The first pitch to Tim Beckham from closer Bud Norris was a cutter cradling the outside corner of the strike zone. Beckham swung and tapped it to shortstop, not too hard, not too slow. Simmons elected to freelance, scooping it and shoveling it to second. Franklin unleashed his best throw to first base and it beat Beckham by half a step.
Norris clapped his hands and pointed to the sky, Simmons drop-kicked his glove, and Franklin excitedly shouted. The tying run had touched home, but no matter: The double play meant the Angels had secured a 4-3 victory and saved themselves from falling five games out of an increasingly taut American League wildcard race.
“I knew we’d get it,” first baseman C.J. Cron said. “Simmons makes every play.”
An inning earlier, Cron clubbed the Angels’ first pinch-hit homer in 13 months to push them ahead.
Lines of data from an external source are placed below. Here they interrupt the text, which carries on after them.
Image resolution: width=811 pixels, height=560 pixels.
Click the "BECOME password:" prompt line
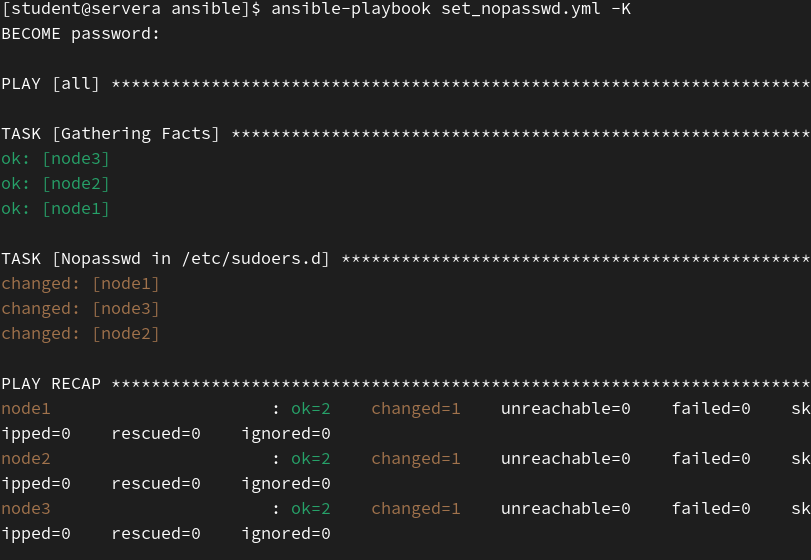point(81,34)
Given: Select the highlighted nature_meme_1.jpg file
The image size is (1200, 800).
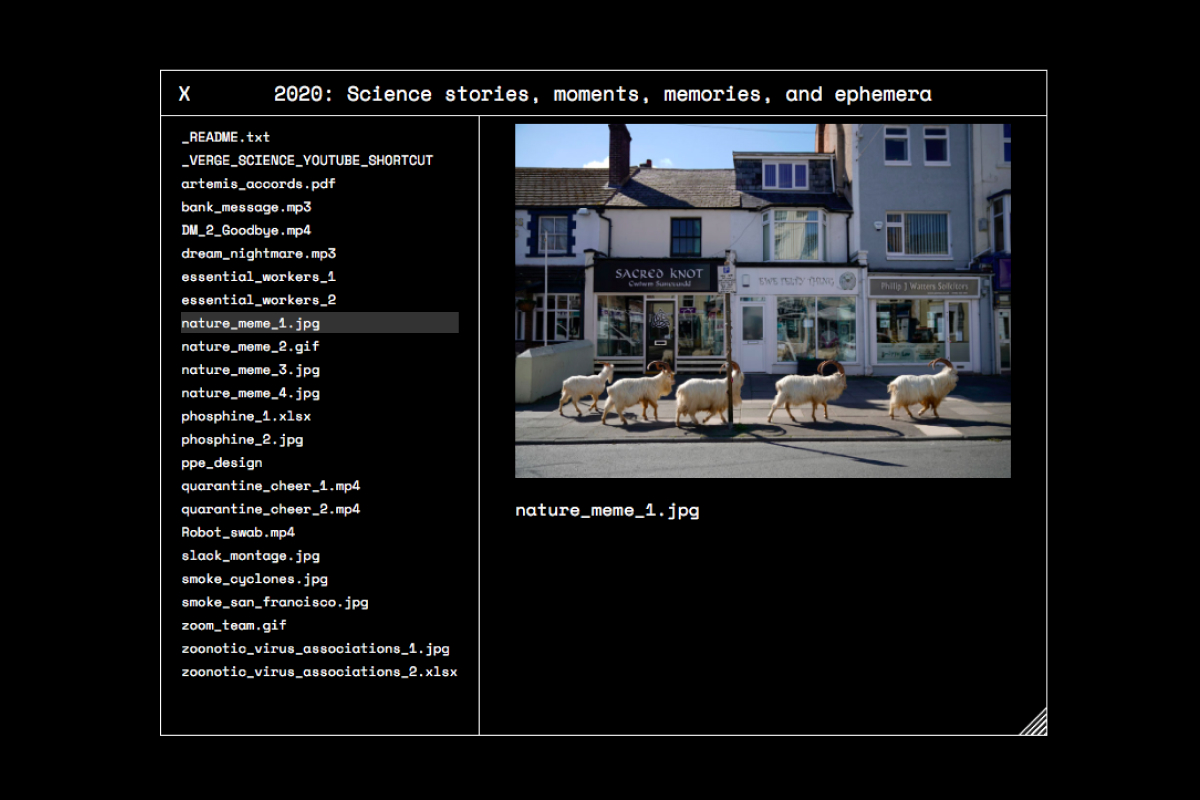Looking at the screenshot, I should point(251,323).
Relegated to a reserve role, he had batted only four times in 10 days since his most recent call-up, but he swung at the first pitch when he stepped up against lefthanded reliever Adam Kolarek.
Cron sent an over-themiddle fastball into the first row of the right-field seats, just enough distance for a two-run home run.
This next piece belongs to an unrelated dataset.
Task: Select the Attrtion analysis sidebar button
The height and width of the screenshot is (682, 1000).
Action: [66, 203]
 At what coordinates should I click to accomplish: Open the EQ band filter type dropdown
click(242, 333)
“I wanted to be aggressive, because that’s the kind of hitter I am,” he said. “I’m a big dude. That’s kind of why I’m here, to put a charge into a ball.”
Staked to a two-run lead, Norris struck out Corey Dickerson on three pitches to begin the ninth. Then the next three Rays recorded hits and produced a run. The fourth, Brad Miller, worked a walk to load the bases with one out, before the gameending double play.
Early, the Angels extended their streak of hitless at-bats with runners in scoring position from 15 to 20. It ended only when Albert Pujols punched a hanging 1and-2 slider from starter Chris Archer into right field for a run-scoring single in the fifth. Martin Maldonado squeezed home another run in the sixth.
Rookie right-hander Parker Bridwell made it back to the big leagues after a procedural demotion to triple A amid the All-Star break. Taking care to remain hydrated for his Sunday start, he had kept water with him all weekend, drinking as much as he could stomach.
Just before he scaled the dugout steps and took the mound for his second inning, he chugged a 16.9-ounce bottle. Soon, he felt the uncontrollable urge to burp.
Soon after that, he realized it wasn’t a burp he required. He vomited “pure water” four or five times while Beckham batted, prompting a visit from Nagy, athletic trainer Adam Nevala and manager Mike Scioscia. He assured them he was fine.
“I got on the rubber, took the sign, stepped off, and threw up,” Bridwell said. “I just drank it way too fast. I got water logged.”
Bridwell held the Rays scoreless through six innings. He stayed in for the seventh, only to surrender a two-run homer to Logan Morrison. Two batters later, his day was done. He still struck out eight and walked just one in his 61⁄3 innings, sealing his spot in the Angels’ rocky rotation.
C.J. CRON is greeted by Andrelton Simmons after hitting a pinch-hit, two-run home run in the eighth inning to help the Angels beat Tampa Bay 4-3.